You could call it a “cat fight.”  Virginia lawmakers are now debating a bill that would make it easier for volunteers to trap, neuter and release feral felines.  Many animal rights advocates oppose it.

Daphna Nachminovich is an executive with People for the Ethical Treatment of Animals, and she knows how quickly cats reproduce.

“They have at least two litters a year, and they have multiple kittens per litter, and they start reproducing at five or six months."

So she doesn’t oppose sterilizing feral cats, but she’s not happy with a bill sponsored by Senator Lynwood Lewis.  It allows animal shelters to set up trap, neuter and release programs and exempts volunteers from state laws that require people to care for their animals, providing food, water, shelter and veterinary care.

And from a public health standpoint, Nachminovich says, they should arrange to vaccinate feral cats against diseases like rabies.

“Cats are the most common domesticated animal to transmit rabies to humans,"she explains, "so it’s extremely important that they are kept current on their vaccinations.”

She adds that the legislation provides no protection for people’s pets – no requirement that trapped cats be held for a period of time so owners can claim them.

“It really applies to any cat a person finds outdoors without a visible form of identification, which could really be any cat belonging to another person or a cat that someone is already taking care of.”   

Instead, opponents argue for laws like the one in Newport News.

“Several years ago they passed an ordinance that requires people who wish to feed feral cats outside to register with animal control, to actively trap, spay/neuter, vaccinate cats that they choose to take care of, limit the colony size to 20, obtain property owner permission and also the permission or buy-in from surrounding property owners,” Nachminovich says.

Wildlife advocates say free-roaming cats kill billions of birds and small mammals each year.

Many groups that advocate for wildlife have joined PETA in lobbying against the bill – noting free-roaming cats kill billions of birds and small mammals in this country each year.
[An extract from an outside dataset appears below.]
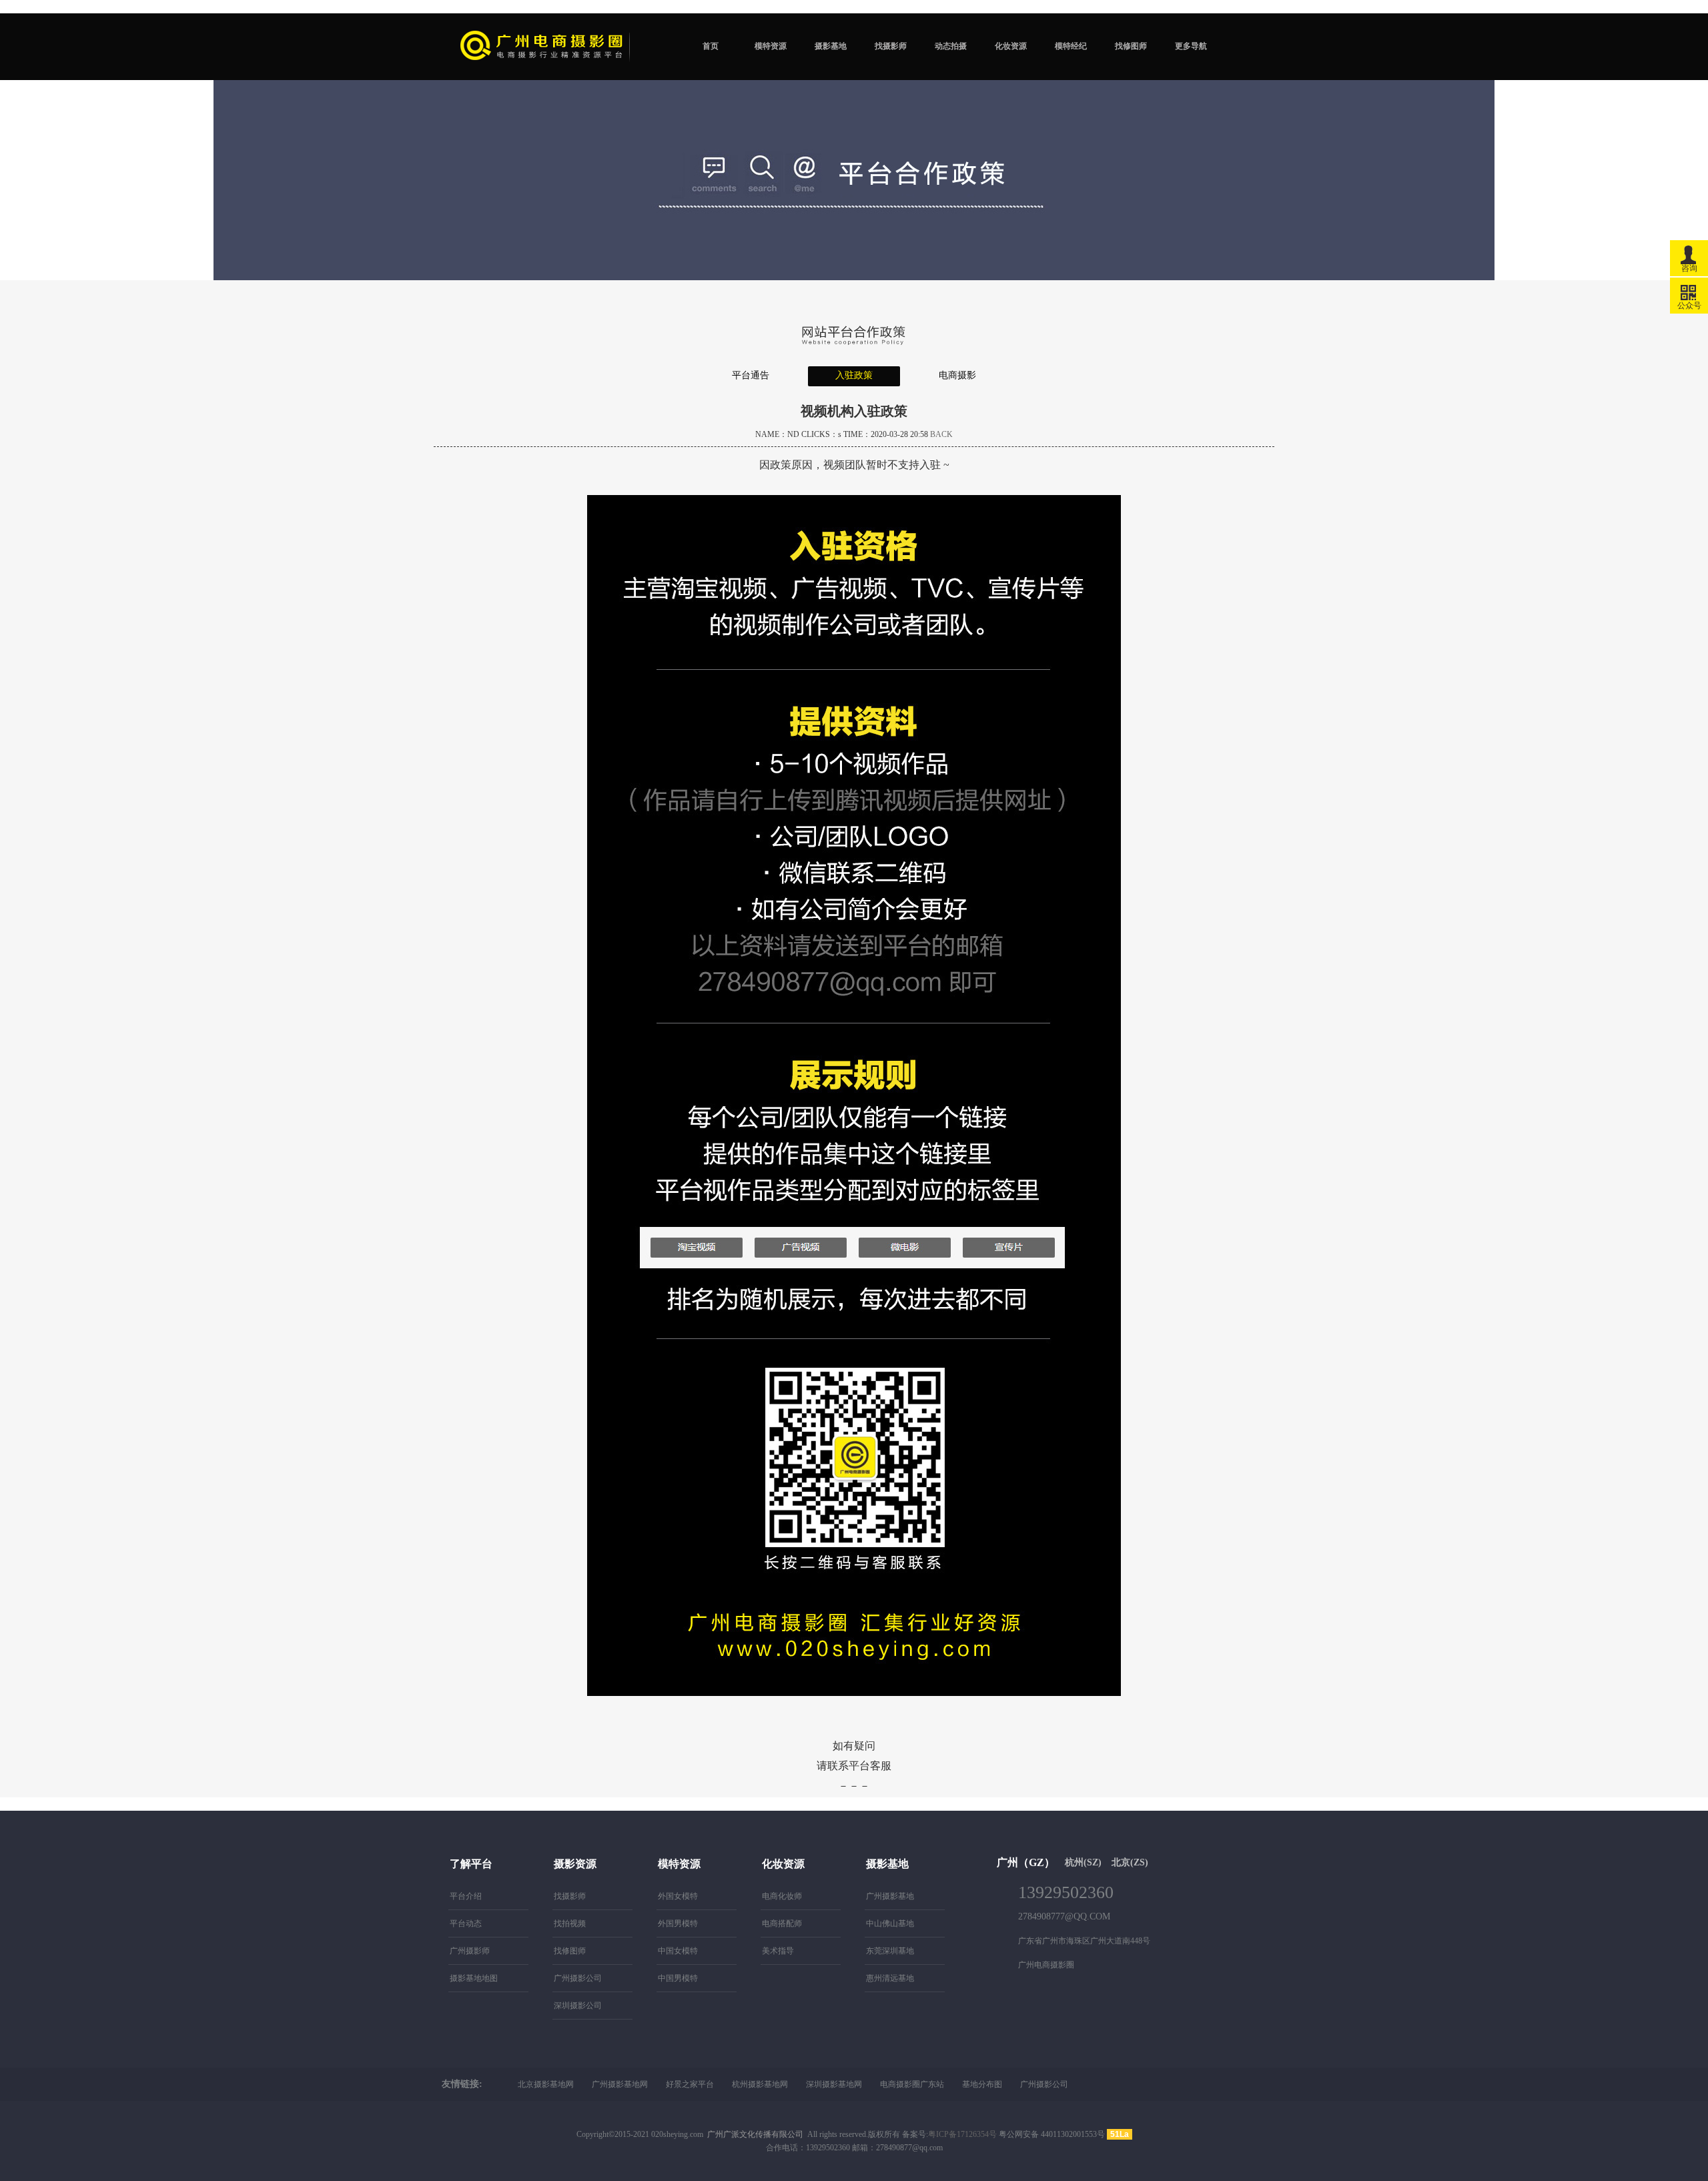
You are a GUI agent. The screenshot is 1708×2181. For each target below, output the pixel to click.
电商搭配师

They’re asking state lawmakers to set Lewis’s bill aside and let them draft a better one for consideration next year.  

The sponsor of SB1390 could not be reached for comment, but backers of the bill say more than 70 groups including the Richmond SPCA support it.  A spokesperson for the society, Tabitha Treloar, points out that vaccination is part of any good trap-neuter-return program, and she says the measure does not absolve volunteers in such programs from animal welfare laws.  Instead, the bill clarifies a gray area of law: volunteers who trap a cat for sterilization, then return it to its colony could not be charged with “abandonment.”   

The goal, she adds, is to “keep community cats out of shelters where they are often killed, not because of sickness or injury, but because they are not socialized to humans.”  Treloar said “volunteers go to great lengths before trapping any newcomer to a cat colony” to determine if it is a pet.  If so, she says, it is “eagerly reunited with its family so limited surgery appointments can go to community cats.”

***Editor's Note: Additional comment from supporters of the bill was added to this story on Feb. 10th.